Saved data entries
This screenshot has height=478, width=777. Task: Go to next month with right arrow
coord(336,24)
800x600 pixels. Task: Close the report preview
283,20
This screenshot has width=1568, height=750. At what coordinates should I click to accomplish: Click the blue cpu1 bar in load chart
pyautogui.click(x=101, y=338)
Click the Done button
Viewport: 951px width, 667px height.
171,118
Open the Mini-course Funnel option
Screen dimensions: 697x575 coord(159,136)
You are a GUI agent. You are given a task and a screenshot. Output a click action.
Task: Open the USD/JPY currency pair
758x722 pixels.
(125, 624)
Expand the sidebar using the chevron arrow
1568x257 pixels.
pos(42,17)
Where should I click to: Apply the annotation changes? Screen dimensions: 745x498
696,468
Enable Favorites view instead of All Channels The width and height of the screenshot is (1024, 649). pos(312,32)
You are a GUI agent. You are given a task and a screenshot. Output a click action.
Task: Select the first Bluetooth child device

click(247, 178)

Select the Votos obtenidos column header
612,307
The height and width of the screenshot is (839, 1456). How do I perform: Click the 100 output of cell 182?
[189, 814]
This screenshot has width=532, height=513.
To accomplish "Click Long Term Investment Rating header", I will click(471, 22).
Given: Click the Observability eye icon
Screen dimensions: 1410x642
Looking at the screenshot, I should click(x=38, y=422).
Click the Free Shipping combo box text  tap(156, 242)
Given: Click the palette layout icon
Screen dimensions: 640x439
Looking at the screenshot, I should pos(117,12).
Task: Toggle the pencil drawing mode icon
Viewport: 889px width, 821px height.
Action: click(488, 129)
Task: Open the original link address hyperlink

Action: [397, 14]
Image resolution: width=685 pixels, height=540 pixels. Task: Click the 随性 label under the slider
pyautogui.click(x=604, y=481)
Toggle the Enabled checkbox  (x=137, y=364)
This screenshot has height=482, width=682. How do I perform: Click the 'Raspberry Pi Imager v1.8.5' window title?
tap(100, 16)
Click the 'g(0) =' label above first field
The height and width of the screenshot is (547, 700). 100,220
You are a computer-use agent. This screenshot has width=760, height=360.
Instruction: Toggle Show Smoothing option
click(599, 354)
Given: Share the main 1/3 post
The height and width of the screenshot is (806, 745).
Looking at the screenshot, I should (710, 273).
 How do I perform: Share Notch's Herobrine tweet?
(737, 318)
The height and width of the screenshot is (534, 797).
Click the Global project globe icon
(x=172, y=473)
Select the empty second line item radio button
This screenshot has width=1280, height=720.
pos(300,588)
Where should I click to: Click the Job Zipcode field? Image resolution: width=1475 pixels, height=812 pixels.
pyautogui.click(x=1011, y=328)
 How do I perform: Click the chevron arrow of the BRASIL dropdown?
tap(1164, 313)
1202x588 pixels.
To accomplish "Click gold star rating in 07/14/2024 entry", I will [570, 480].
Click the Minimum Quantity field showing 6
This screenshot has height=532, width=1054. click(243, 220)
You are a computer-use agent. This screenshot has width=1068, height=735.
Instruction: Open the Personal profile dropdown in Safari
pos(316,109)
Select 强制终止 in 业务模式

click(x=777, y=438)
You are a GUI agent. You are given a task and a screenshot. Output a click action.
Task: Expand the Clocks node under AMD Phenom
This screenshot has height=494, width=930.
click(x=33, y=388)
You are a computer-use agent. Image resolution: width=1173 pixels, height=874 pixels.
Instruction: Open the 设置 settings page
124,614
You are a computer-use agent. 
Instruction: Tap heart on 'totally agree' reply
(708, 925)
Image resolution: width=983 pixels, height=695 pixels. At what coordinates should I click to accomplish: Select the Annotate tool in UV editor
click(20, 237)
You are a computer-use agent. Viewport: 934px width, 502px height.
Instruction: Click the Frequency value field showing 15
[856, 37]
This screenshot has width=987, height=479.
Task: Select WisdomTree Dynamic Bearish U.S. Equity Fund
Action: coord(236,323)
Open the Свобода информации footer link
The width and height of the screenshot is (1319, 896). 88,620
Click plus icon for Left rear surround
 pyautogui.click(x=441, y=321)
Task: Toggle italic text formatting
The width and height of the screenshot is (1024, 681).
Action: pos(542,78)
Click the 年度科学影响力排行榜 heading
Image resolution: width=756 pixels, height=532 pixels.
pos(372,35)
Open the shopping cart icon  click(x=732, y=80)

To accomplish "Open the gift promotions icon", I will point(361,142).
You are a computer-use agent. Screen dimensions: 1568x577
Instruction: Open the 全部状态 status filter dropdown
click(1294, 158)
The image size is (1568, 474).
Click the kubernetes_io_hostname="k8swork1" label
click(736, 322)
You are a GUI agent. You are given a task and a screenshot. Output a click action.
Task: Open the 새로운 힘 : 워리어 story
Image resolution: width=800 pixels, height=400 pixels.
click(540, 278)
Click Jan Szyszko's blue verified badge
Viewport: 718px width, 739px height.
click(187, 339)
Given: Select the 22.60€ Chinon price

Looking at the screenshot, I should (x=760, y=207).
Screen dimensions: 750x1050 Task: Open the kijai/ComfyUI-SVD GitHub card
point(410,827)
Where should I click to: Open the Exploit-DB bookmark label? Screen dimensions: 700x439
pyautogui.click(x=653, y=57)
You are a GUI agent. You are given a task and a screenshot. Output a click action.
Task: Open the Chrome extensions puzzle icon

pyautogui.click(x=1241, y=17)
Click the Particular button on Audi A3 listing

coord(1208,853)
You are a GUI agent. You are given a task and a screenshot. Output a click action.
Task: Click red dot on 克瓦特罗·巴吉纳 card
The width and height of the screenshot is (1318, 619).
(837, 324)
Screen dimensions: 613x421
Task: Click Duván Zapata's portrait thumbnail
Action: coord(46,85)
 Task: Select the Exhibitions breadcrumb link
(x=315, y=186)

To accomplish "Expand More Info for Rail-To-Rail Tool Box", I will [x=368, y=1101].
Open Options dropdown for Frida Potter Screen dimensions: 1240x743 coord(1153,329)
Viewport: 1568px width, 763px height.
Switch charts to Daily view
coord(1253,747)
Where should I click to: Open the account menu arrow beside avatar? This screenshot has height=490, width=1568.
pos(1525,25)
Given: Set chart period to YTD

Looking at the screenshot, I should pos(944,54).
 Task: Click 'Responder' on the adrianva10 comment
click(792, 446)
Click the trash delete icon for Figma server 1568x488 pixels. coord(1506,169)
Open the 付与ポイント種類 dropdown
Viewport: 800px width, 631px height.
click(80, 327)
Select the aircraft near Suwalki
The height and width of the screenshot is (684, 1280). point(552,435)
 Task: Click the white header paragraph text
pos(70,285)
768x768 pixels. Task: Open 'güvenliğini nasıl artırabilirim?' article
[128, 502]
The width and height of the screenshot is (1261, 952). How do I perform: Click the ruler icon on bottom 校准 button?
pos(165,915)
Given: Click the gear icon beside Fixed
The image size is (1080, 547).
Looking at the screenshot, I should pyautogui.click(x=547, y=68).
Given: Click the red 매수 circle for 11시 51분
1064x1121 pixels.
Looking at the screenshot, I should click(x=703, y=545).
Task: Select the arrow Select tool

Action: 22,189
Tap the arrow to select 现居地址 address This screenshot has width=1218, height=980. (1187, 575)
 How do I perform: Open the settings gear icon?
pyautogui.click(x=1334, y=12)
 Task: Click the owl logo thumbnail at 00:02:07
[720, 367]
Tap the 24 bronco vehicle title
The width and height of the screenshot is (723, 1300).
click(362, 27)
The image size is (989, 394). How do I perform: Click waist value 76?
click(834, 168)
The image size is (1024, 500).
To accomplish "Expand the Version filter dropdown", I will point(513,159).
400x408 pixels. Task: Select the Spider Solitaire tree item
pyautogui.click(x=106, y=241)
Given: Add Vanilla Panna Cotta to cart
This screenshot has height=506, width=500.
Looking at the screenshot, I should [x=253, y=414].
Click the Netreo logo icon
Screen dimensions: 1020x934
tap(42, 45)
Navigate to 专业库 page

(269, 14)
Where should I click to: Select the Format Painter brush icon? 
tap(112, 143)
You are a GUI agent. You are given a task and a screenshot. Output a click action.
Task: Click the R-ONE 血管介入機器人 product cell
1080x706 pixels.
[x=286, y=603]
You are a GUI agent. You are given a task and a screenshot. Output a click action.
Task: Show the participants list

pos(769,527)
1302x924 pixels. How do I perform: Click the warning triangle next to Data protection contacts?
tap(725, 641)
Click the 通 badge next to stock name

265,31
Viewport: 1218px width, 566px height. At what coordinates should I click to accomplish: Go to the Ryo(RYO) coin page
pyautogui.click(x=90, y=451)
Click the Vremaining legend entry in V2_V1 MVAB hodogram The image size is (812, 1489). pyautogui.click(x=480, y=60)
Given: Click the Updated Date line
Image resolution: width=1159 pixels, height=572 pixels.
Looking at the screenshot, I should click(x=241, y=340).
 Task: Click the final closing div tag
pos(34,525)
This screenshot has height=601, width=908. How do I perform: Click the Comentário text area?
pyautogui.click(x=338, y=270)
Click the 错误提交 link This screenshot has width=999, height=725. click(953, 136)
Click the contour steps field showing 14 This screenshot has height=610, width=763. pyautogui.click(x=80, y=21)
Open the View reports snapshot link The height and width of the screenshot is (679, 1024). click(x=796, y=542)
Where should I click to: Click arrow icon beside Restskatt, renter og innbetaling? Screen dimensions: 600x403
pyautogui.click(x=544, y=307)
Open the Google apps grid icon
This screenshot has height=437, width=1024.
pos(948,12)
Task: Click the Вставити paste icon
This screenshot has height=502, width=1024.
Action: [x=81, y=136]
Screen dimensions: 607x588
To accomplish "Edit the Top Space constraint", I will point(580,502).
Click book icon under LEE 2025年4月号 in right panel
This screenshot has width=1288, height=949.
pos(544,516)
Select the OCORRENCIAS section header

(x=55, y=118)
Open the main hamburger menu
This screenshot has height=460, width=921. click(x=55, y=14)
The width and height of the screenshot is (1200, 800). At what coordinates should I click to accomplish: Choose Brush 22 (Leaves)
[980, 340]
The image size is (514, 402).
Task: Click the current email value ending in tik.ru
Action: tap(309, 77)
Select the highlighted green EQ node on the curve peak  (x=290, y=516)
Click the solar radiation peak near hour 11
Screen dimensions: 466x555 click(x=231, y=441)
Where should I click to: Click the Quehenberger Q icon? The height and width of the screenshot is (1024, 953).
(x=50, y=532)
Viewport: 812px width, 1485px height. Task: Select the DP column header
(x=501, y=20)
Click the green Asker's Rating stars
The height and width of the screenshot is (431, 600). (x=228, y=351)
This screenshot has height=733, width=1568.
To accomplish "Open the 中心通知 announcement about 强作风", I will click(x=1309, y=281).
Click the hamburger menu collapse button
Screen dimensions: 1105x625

▶ [BRIEF]:
Copy each line of the data that contains the word "computer".

▶ [WRITTEN SOLUTION]:
You are a computer-use agent. This screenshot has width=760, height=360.
You are a computer-use agent. This screenshot has width=1068, height=735.
You are a computer-use agent. Image resolution: width=1173 pixels, height=874 pixels.
You are a computer-use agent. 
You are a computer-use agent. Viewport: 934px width, 502px height.
You are a computer-use agent. Screen dimensions: 1568x577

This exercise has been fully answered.